Charlie came to a halt and stared at Miss Ellery; then he sat down for one more page. When he stood up again, Miss Plesch came into the room and took his hand. They went outside to the playground, and Charlie ran around the swings and the jungle gym. When he was tired and sat down, Miss Plesch said, “A.”

Charlie said, “Antenna. B.”

“Banana. C.”

“Corvette. D.”

Miss Plesch grinned. She said, “Dog. E.”

Charlie was stumped, so he jumped up and ran the other way around the swing set, then said, “Ethyl. F.”

“Flower. G.”

“Gas. H.”

Now the door opened and the other kids came running into the playground. The girls went one way, and the boys — Davie, Herbie, Barry, and Petey — came toward Charlie. Charlie put his hand on Miss Plesch’s knee and said, “Herbie.”

“Very good,” said Miss Plesch. Charlie took off, and Herbie and Barry ran after him. They ran and ran. It was a sunny day. When Mommy picked him up for lunch, Miss Ellery said, “He knows every car word.”

“His first sentence was ‘Dere go a Muttang.’ He was almost two. Before that we never heard him say a word.”

“Sometimes adopted children are a little late talking. That is my experience. But they catch up.” She bent down and said, “Charlie, do you still have your sign?”

Charlie touched his sign with his finger.

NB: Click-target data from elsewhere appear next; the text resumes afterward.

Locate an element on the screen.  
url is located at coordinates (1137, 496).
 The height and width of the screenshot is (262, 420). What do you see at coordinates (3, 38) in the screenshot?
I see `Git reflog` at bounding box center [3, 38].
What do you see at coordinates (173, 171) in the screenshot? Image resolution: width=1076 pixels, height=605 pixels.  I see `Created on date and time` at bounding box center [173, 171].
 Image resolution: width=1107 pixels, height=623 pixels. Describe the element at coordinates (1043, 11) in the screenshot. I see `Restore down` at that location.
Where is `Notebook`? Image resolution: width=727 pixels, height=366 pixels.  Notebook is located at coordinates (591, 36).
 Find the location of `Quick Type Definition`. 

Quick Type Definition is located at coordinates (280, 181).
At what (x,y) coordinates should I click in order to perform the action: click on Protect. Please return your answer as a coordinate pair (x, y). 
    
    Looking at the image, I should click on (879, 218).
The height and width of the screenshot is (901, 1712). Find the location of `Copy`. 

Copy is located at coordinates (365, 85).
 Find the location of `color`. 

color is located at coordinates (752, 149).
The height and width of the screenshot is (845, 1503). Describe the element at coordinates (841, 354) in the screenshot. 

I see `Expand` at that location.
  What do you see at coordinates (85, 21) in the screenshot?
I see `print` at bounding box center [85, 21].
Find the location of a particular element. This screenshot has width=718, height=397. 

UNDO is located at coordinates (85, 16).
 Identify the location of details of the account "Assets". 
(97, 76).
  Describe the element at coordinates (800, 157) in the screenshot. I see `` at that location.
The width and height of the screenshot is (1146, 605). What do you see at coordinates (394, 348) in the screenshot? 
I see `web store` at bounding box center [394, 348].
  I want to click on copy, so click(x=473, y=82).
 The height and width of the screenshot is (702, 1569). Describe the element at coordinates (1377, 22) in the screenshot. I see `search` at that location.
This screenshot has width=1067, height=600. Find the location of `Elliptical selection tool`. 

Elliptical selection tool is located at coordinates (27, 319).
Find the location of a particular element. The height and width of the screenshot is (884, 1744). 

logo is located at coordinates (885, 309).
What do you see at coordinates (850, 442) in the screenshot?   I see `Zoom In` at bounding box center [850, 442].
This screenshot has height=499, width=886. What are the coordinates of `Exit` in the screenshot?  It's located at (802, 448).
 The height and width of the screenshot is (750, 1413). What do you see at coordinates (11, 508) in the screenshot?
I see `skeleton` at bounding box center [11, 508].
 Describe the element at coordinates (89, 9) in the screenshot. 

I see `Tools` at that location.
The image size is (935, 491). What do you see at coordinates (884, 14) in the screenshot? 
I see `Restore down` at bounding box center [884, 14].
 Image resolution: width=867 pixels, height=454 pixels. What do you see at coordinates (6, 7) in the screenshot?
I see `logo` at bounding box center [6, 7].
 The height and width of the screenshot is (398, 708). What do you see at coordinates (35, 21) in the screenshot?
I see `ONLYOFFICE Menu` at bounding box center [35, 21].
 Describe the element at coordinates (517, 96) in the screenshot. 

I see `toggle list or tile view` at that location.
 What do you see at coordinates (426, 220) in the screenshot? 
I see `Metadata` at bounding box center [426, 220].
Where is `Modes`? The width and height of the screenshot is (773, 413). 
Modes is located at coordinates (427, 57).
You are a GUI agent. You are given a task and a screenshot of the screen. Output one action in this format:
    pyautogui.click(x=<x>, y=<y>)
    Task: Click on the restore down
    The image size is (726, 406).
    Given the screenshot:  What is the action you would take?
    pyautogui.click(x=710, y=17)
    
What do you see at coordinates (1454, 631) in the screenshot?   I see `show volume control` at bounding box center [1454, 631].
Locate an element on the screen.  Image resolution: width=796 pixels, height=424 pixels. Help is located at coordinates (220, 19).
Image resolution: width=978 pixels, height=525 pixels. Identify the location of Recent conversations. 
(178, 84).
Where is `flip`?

They walked home the long way, down Greeley. When he got home, he sat quietly and ate his peanut-butter-and-pickle sandwich. Mommy said he was a good boy.

FRANK WAS SUPPOSED TO be in Palm Springs, looking at the renovations Rubino had authorized at the hotel, but he had stayed late in Malibu, at Hughes, so he was driving along Wilshire, past the Ambassador Hotel, about nine. The traffic was a nightmare, and Frank could feel his temper rising, but then he remembered Jim Upjohn’s stories about going to the Cocoanut Grove there in the forties, with Howard Hughes. Hughes was on his mind even though he, Frank, would never meet him (wasn’t the guy holed up in Las Vegas somewhere now?). He turned off Wilshire onto Mariposa, drove up two blocks, and walked back. The hotel was seething with people, and almost as soon as he walked through the door, Frank felt himself get edgy. As a man with nothing to lose, Frank was almost never edgy. What offended him was not the crowd, but some acoustic quality of the hotel lobby. The chaos was not of a uniform loudness and incomprehensibility — words popped out of the noise and impressed themselves upon his consciousness: “red,” “fountain,” “hola,” “I said,” “Nixon,” “Pittsburgh.” He went into the bar, but he got the same feeling there — he could not hear the man standing next to him saying to the bartender, “Gimme a highball,” but he could hear an unknown female voice saying very clearly, “Don’t touch that.” The word that rose on the din was “Bobby, Bobby, Bobby.”